INPUT DATA:
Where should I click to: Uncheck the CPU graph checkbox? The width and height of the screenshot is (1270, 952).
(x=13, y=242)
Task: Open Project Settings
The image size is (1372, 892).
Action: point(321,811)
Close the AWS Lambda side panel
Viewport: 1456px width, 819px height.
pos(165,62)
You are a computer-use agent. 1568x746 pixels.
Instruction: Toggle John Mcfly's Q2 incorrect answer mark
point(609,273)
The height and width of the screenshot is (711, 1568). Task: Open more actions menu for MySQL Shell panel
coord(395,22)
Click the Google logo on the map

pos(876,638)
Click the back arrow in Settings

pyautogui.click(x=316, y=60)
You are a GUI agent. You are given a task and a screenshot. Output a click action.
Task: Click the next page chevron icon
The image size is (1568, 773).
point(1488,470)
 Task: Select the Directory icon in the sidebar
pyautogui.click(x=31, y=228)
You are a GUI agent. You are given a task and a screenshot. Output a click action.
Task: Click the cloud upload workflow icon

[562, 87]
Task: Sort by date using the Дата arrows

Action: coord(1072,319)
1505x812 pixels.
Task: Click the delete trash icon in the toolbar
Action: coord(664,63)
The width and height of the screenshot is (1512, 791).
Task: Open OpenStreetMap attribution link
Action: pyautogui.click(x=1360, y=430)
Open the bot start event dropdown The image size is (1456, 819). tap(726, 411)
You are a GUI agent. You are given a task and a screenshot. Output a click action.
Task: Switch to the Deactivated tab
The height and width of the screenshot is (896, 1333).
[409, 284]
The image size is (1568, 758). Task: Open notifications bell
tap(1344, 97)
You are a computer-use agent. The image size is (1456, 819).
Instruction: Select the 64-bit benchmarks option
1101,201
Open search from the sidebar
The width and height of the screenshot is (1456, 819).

PROBLEM:
Scan the material above for the string "computer" and report each line where you find it.

PROBLEM SOLUTION:
You are a computer-use agent. 1568x746 pixels.
You are a computer-use agent. The image size is (1456, 819).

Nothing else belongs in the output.